I was against the idea before but I wouldn't mind it now....




> Charles Barkley has his own rules. He can say most anything he wants without fear of repercussion. That makes him funnier than most everyone on television.
> 
> But he has a serious side. He wants to build his own basketball team. He turns 50 on Wednesday, and wants the thrill of real competition one more time, the kind that a cushy network studio job can’t provide.
> 
> ...


http://www.azcentral.com/sports/sun...e-relevance-hometown-team.html?nclick_check=1


----------



## Maravilla (Jul 6, 2010)

Dan Bickley interviewed Sarver, and whether or not it was serious... Sarver said he would consider Barkley if the GM position opened up. Just saying there is a chance!


----------



## Knick Killer (Jul 16, 2006)

The Suns aren't really going anywhere at this point so it's not like Chuck could do anything worse.


----------



## Seuss (Aug 19, 2005)

Give the position to Barkley and let Majerle have a shot at coaching. I'm sure the two would be on the same page 
in their philosophy.


----------



## Dre (Jun 20, 2003)

Barkley is smarter than his TV Persona belies

But I feel like he might be a little too old fashioned, some of the stuff he says is still old school philosophy


----------



## l0st1 (Jul 2, 2010)

Barkley definitely knows basketball. Though the whole " I know what I want my PF, SF, etc to do" is a bit iffy. Seems like he would be extremely conventional. Which also leads me to believe that he wouldn't be flexible if his gameplan doesn't work out(kind of like D'Antoni and not giving in to defense)

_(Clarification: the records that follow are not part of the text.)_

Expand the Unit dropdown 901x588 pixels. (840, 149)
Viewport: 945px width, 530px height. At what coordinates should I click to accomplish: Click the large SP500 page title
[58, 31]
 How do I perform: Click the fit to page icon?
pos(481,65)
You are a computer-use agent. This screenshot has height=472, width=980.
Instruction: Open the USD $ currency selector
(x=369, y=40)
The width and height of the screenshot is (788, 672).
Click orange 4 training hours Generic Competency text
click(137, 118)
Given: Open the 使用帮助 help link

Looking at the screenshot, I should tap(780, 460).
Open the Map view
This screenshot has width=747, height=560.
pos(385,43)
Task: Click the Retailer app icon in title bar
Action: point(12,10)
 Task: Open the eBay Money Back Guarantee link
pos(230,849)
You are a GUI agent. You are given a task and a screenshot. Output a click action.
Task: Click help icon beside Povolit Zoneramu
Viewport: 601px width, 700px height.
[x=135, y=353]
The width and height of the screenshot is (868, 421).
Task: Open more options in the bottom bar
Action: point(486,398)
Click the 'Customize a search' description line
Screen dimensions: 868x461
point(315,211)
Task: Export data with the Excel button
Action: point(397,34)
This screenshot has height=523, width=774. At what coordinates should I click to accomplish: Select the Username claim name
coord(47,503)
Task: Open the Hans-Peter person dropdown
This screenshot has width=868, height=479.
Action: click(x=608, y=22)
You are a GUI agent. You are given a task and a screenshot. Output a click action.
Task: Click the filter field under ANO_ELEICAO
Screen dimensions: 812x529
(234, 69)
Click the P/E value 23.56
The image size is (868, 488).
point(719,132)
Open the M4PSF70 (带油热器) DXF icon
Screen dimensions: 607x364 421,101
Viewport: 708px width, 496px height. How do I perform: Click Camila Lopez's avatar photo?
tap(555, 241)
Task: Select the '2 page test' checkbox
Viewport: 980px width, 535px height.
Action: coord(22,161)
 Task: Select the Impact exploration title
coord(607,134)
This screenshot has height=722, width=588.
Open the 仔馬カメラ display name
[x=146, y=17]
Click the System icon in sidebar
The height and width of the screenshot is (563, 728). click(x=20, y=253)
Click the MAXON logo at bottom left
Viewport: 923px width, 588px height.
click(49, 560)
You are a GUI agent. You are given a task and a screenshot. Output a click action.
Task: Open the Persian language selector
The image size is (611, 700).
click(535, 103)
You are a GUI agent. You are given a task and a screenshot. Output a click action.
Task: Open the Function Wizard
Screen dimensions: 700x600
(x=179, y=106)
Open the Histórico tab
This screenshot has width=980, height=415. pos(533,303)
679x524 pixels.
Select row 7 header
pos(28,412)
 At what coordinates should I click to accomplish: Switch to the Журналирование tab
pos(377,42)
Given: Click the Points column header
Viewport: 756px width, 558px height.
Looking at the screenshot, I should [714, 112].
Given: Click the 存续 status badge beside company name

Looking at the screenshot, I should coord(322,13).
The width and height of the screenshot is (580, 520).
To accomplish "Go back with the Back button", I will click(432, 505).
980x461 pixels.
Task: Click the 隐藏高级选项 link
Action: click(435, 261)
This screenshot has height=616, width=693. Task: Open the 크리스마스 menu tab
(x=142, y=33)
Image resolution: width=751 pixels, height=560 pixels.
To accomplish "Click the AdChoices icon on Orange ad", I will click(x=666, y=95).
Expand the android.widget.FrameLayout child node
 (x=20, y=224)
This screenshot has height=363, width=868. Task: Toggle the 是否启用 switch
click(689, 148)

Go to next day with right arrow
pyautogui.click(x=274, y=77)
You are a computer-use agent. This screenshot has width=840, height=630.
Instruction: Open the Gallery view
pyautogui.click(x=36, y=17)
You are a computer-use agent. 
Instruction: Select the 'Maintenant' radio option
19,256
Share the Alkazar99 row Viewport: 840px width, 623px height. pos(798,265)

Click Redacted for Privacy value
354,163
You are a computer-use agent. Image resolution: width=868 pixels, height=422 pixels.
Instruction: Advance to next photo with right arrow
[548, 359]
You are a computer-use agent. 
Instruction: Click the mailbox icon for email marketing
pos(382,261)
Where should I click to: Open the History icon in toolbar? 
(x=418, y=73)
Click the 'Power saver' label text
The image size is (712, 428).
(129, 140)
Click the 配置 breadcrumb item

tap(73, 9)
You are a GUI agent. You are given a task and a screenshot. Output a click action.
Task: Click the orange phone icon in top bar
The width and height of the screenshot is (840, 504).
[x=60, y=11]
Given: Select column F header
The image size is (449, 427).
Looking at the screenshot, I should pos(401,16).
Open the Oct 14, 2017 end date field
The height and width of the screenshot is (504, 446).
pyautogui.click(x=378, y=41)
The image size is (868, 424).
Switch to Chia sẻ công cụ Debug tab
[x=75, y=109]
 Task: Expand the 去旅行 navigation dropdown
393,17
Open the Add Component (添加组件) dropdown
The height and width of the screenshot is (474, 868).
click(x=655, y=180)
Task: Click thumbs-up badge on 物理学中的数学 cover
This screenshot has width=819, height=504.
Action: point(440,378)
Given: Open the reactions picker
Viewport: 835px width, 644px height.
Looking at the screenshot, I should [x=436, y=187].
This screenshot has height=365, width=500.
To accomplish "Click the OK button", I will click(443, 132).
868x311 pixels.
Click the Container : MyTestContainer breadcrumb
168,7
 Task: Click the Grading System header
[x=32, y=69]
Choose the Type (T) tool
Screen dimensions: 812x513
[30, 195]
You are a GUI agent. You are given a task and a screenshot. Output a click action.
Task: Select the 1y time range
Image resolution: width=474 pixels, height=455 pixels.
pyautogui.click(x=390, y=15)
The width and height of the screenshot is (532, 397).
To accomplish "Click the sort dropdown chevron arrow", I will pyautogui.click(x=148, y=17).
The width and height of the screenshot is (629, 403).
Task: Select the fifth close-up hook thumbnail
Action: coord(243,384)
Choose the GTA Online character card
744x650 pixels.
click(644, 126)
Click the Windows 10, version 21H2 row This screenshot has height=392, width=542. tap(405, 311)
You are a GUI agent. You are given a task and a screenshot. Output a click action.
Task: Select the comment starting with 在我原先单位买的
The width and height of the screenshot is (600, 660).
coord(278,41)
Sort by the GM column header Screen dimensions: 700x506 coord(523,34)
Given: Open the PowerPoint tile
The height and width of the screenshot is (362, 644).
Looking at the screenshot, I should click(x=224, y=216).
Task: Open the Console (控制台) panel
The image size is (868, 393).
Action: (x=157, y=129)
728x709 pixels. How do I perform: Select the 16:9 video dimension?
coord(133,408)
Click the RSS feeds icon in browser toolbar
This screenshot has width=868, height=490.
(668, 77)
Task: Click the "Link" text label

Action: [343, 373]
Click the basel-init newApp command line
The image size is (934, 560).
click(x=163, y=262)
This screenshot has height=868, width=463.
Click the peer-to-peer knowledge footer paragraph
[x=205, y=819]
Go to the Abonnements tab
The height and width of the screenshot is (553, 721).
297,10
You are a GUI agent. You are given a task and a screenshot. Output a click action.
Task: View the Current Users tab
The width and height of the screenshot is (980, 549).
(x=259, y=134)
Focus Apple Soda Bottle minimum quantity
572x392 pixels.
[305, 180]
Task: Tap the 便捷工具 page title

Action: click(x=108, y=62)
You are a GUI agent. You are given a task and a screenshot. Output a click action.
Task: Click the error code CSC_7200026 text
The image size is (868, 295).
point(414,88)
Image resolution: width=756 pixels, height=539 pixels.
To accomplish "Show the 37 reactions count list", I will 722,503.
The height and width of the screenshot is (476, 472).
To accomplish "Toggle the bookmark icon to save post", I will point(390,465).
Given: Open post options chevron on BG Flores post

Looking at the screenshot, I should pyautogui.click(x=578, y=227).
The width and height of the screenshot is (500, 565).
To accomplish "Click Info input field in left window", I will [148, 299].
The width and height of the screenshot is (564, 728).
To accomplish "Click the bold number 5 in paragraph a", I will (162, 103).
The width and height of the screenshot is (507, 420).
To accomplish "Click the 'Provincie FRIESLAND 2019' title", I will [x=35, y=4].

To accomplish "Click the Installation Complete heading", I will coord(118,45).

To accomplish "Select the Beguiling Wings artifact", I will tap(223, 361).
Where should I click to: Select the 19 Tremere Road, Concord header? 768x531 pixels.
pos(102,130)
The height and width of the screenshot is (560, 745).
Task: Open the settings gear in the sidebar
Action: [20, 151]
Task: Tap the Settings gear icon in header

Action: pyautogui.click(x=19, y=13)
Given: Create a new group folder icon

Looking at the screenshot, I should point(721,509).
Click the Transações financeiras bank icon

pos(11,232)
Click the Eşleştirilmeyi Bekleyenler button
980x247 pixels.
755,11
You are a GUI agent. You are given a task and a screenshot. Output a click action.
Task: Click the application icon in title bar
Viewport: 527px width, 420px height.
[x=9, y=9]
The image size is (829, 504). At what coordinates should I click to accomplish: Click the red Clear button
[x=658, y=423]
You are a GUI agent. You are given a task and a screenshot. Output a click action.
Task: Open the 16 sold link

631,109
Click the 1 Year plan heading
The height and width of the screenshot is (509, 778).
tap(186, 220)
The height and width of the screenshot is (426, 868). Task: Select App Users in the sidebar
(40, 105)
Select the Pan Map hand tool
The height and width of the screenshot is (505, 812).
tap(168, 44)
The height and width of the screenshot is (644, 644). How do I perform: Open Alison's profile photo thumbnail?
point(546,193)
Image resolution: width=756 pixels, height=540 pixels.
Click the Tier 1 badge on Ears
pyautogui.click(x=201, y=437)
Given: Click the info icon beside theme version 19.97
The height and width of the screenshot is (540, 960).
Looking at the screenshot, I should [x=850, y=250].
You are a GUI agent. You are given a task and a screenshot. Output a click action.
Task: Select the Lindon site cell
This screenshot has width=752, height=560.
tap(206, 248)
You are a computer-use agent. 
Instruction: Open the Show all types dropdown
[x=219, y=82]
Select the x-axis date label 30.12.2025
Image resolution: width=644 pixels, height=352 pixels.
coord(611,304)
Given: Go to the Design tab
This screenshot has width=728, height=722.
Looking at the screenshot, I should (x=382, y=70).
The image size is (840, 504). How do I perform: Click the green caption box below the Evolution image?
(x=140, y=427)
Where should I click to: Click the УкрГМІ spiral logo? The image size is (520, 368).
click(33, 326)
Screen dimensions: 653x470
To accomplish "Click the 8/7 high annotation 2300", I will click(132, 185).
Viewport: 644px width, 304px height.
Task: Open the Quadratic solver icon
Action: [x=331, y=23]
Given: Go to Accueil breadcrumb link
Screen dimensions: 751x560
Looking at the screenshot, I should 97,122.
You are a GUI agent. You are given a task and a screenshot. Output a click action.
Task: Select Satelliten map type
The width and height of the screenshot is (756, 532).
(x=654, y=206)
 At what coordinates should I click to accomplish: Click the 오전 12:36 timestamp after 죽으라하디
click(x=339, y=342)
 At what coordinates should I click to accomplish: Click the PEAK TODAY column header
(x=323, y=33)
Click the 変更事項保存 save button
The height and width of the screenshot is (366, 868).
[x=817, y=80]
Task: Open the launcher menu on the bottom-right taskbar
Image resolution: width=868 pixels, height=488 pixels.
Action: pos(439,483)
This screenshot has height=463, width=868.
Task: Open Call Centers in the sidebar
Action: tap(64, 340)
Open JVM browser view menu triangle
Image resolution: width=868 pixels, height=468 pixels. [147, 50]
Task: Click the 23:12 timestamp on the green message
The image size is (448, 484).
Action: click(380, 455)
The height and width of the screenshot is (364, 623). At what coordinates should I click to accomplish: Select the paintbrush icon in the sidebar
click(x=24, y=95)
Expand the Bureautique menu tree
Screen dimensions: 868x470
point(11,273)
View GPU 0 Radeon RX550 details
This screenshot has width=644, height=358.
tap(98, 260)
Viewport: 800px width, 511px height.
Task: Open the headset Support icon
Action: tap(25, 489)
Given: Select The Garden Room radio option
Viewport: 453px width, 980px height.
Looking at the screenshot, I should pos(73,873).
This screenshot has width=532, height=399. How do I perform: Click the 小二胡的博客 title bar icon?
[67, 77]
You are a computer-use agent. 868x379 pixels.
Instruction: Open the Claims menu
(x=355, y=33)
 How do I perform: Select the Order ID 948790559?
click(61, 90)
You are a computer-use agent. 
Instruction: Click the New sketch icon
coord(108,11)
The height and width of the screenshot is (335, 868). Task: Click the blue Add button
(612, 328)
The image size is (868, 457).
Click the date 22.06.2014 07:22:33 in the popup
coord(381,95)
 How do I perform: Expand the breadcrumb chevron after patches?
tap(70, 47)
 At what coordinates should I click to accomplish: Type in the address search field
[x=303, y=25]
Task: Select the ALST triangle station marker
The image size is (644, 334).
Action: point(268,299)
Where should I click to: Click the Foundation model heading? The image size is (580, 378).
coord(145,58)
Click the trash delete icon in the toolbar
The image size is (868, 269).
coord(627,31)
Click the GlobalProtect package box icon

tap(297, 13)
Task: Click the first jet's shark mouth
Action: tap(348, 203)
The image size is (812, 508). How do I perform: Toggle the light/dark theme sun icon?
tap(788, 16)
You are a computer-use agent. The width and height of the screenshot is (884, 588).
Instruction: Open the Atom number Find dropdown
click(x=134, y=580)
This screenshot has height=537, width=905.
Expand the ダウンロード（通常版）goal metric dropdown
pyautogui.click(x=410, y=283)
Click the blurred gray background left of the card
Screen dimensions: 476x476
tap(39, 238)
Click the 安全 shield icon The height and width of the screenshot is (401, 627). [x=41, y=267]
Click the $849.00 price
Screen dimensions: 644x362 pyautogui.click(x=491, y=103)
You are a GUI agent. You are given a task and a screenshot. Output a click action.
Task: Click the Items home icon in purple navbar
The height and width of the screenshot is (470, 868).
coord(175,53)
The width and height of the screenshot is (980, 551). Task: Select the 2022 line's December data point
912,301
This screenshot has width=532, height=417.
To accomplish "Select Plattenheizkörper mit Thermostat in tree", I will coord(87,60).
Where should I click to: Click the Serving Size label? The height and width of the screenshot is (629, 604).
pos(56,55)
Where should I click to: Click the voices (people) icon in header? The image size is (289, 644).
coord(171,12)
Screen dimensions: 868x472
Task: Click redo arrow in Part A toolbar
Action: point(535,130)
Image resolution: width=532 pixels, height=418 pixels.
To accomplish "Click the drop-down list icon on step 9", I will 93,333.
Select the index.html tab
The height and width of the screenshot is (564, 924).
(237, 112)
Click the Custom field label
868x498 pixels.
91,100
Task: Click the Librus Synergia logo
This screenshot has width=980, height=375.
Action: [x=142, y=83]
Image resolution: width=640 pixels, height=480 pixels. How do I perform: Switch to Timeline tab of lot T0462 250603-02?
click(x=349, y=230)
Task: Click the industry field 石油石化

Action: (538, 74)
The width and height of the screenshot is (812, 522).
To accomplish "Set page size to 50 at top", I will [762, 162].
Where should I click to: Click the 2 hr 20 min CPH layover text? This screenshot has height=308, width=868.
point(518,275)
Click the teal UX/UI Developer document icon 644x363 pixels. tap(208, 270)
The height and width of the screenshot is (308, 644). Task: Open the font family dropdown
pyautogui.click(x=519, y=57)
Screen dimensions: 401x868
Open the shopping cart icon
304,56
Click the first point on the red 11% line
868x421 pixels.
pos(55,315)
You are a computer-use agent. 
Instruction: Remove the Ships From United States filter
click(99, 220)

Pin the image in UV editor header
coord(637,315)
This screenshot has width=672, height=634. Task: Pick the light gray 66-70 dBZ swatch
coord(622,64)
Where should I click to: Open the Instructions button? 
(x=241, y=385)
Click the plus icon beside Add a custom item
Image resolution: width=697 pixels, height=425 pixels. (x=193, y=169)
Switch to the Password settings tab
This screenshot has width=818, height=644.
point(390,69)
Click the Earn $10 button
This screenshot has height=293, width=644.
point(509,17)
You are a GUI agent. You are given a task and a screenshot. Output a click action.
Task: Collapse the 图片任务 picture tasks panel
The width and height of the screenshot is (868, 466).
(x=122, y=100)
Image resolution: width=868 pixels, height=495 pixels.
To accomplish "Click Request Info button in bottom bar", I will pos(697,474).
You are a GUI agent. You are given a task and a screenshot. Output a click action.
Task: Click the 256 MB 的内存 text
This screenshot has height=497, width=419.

With that said,I would love to have Barkley as our GM. Blanks was/is a Diaster. I think Barkley would regain some of the respect our franchise used to have and has since lost due to Sarver. Players like him and that is always something that can be useful in the front office. Added to that, I'd LOVE to have Majerle as our coach. I wanted Majerle to get the interim job and Turner as Lead Assitant with Hunter given a bigger coaching role as well. I think they compliment each other. And I think Barkley would reach out to Majerle if he were to get the position.


But who are we kidding. Sarver isn't going to make any changes.


----------